Er war auf der Suche nach Gold. Und so wanderte der Mann über die Hügel und entdeckte die Silhouette eines riesigen Wolfes. Einem späteren Geständnis zufolge fiel ihm beim Anblick des Raubvogels das Herz in die Hose“. Er konnte sich vor Entsetzen nicht einmal bewegen. Doch dann bemerkte er, dass die Pfote des Wolfes eingeklemmt war.

Sie standen eine Weile schweigend da und starrten sich an, fast unbeweglich. Doch als der Mann genauer hinsah, erkannte er, dass er eine Wölfin vor sich hatte. Und eine Krankenschwester noch dazu. Also muss es hier irgendwo einen Wurf Wölfe geben. Also beschloss er, sich auf die Suche nach ihm zu machen. Zumal neben dem erwachsenen Tier kleine Pfotenabdrücke zu sehen waren, und es war logisch, ihnen zu folgen. Nachdem er einige Dutzend Meter gegangen war, folgte der Goldsucher den Spuren zu einer Wolfshöhle.

Darin wurden vier hungrige kleine Wölfe gefunden. Der Goldschmied hatte keine Zeit, darüber nachzudenken, packte die Wölfe einfach in seine Tasche und ging zurück zu der Wölfin. Sie roch ihre Kinder und heulte verzweifelt. Dann ließ der Mann die Kinder eilig aus der Tasche, und die Kinder, die stolperten und sich auf den Füßen verhedderten, rannten auf ihre Mutter zu.

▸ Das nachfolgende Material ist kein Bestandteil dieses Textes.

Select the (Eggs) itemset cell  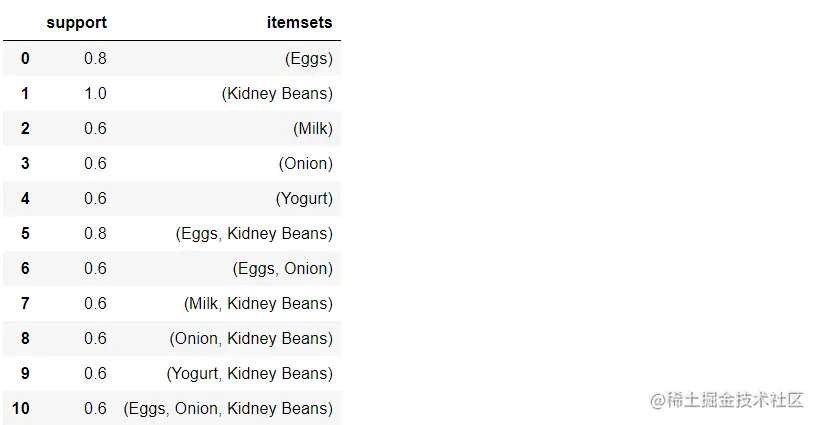tap(309, 58)
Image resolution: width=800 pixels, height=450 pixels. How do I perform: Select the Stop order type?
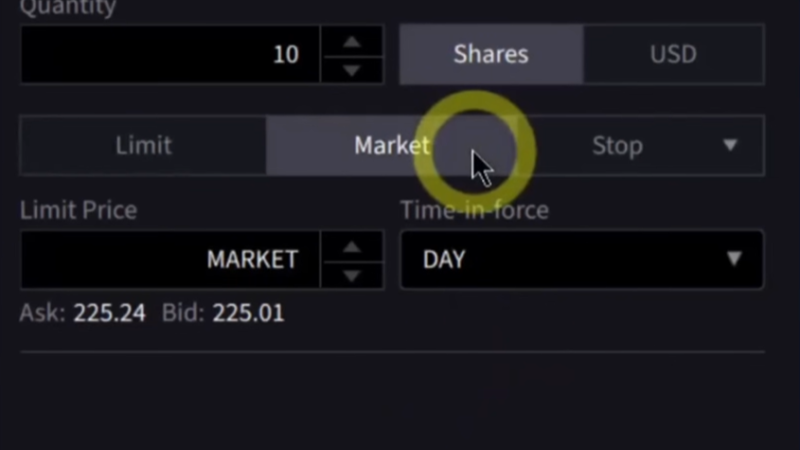tap(616, 145)
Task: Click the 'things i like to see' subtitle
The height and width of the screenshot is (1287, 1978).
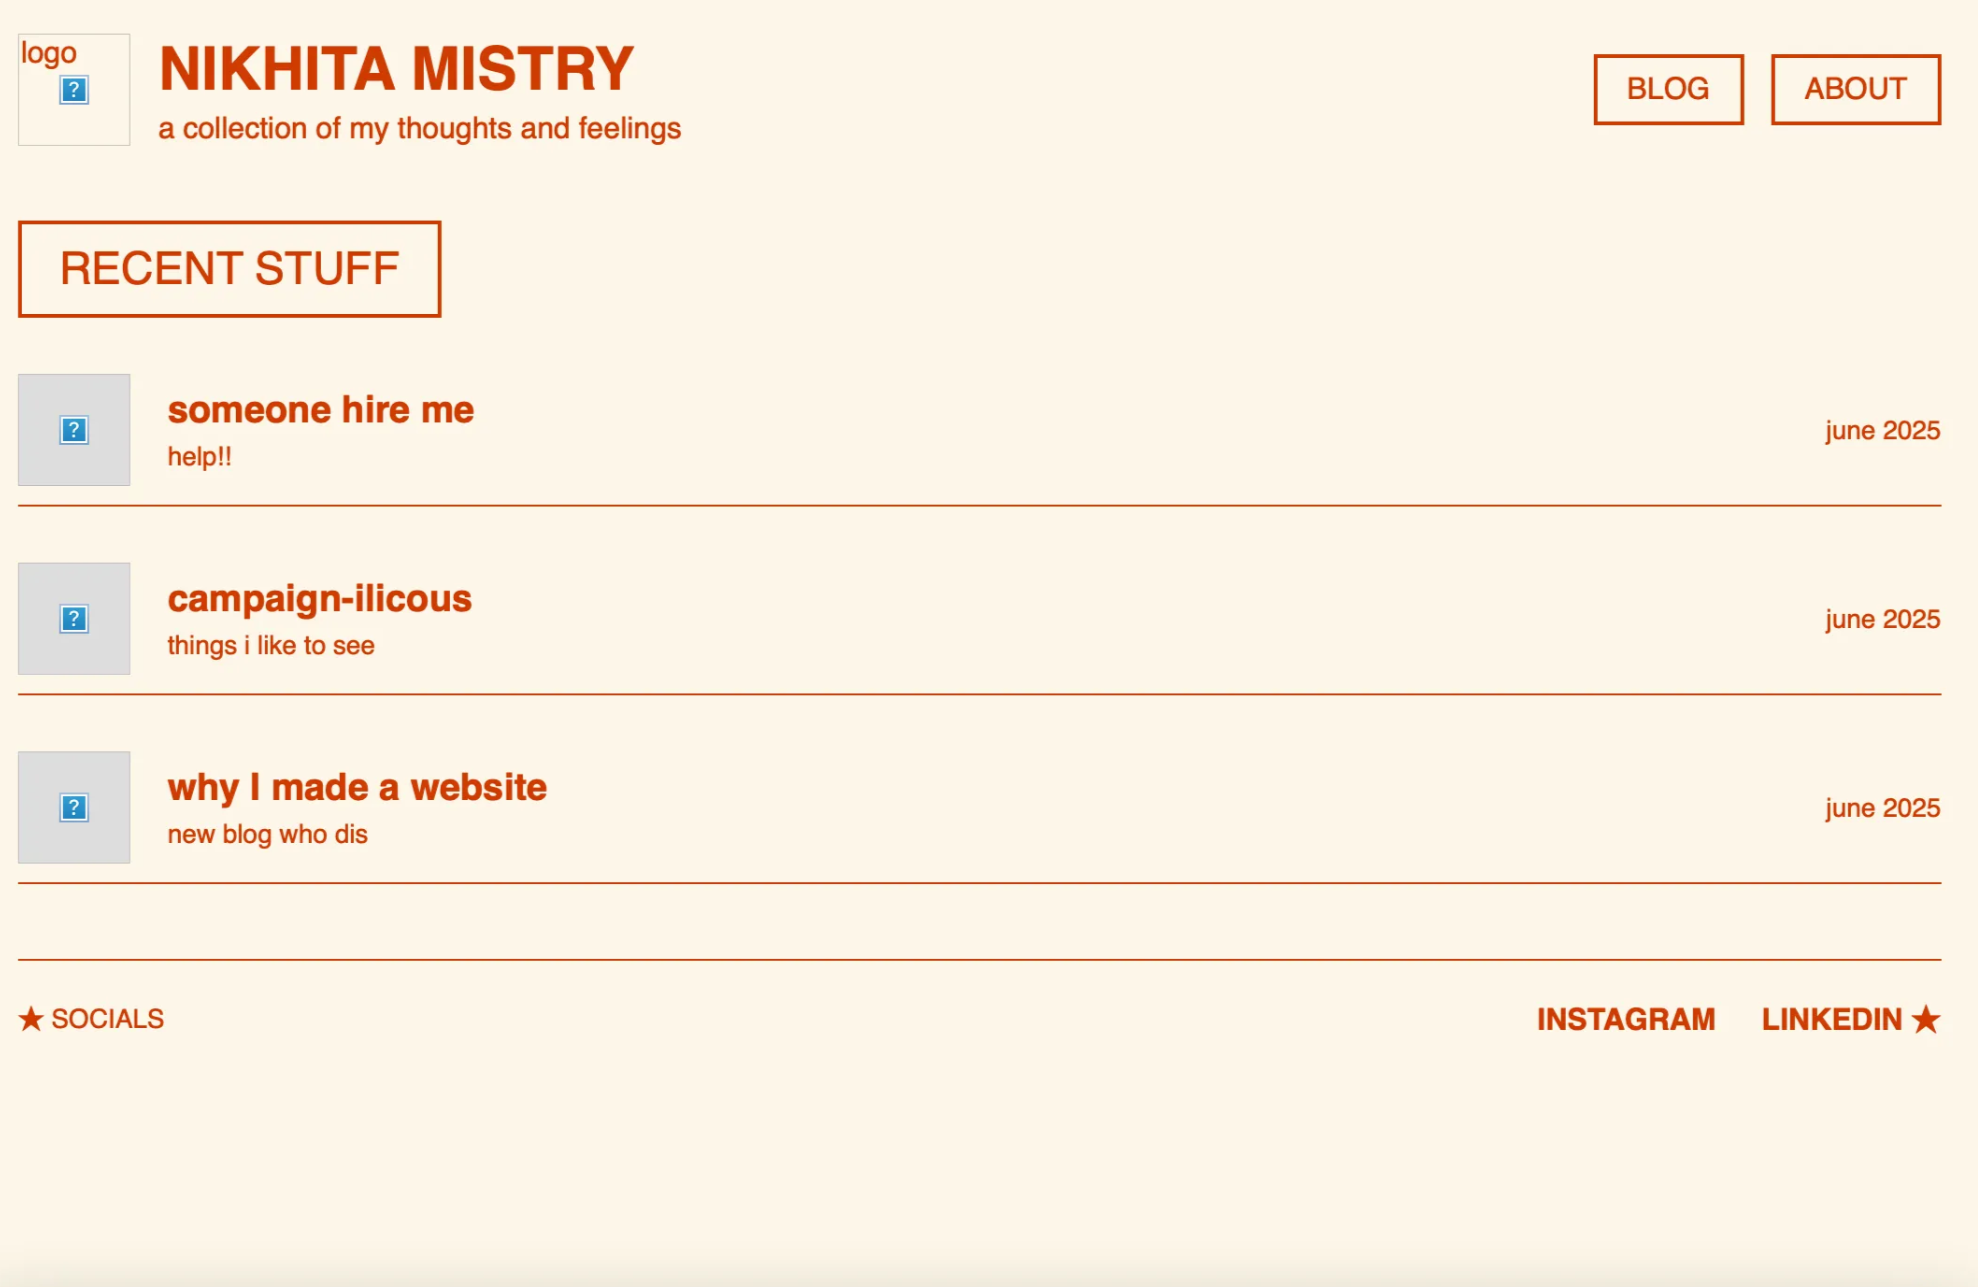Action: pyautogui.click(x=270, y=646)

Er wollte die Wölfin befreien, aber sie knurrte heftig, als er sich ihr näherte. Aber er konnte sehen, dass das Tier nicht nur eine verletzte Pfote hatte, sondern auch vor Hunger litt. Dann öffnete er eine große Dose mit Eintopf und gab das Essen dem Wolf. Sie aß das Essen in einem Zug. Der Mann, dem klar war, dass es lange dauern würde, das Vertrauen des Tieres zu gewinnen, stellte einfach ein Zelt neben die Falle und übernachtete darin.

Die Wolfsjungen liefen ständig in sein Zelt hinein und wieder heraus, streichelten den Mann und leckten sein Gesicht und seine Hände, und der Wolf gewann allmählich Vertrauen zu ihm. Außerdem sprach er ständig mit ihr. Und dann wagte er es, seine Hand auf die gefangene Pfote zu legen – und der Wolf schnappte nicht zurück. Nur seine Lippen hoben sich und entblößten ein wenig seine Reißzähne. Und dann löste er die Falle aus! Die Wölfin riss sich los und humpelte hastig zur Seite. Aber es ist nicht sehr weit gekommen. Und mehr noch. sofort zurück. Und entgegen seiner Erwartung, dass sie die Wölfe sofort in den Wald führen würde, kam die Wölfin zu ihm zurück und begann, seine Hände zu lecken.

Er führte die Tiere in den Wald und verließ sie erst, als er am Waldrand ein Rudel Wölfe sah. Und schließlich sah er, wie die Wolfsfamilie stehen blieb und ihn ansah. Dann winkte er ihnen zum Abschied zu und ging.

Fünf Jahre später war der Mann wieder auf der Insel, das Wetter war schön, und er beschloss, an diesem schicksalhaften Ort spazieren zu gehen, so sehr trieb ihn die Nostalgie an. Als er näher kam, hörte er plötzlich ein Heulen und sah eine Silhouette auf sich zukommen, er erkannte sie und sie auch. .

Sie kam auf den Mann zu, beschnupperte ihn und leckte ihm die Hand ab. Dann sah er vier weitere erwachsene Wölfe auf sie zukommen, es waren ihre Kinder, die er einst gerettet hatte. Sie standen eine Weile so da, und dann ging die Wölfin weg. Er sah sie nie wieder, aber jedes Mal, wenn er das Heulen hörte, wurde er an die erstaunliche Lebensgeschichte erinnert, die sein Herz so erwärmte.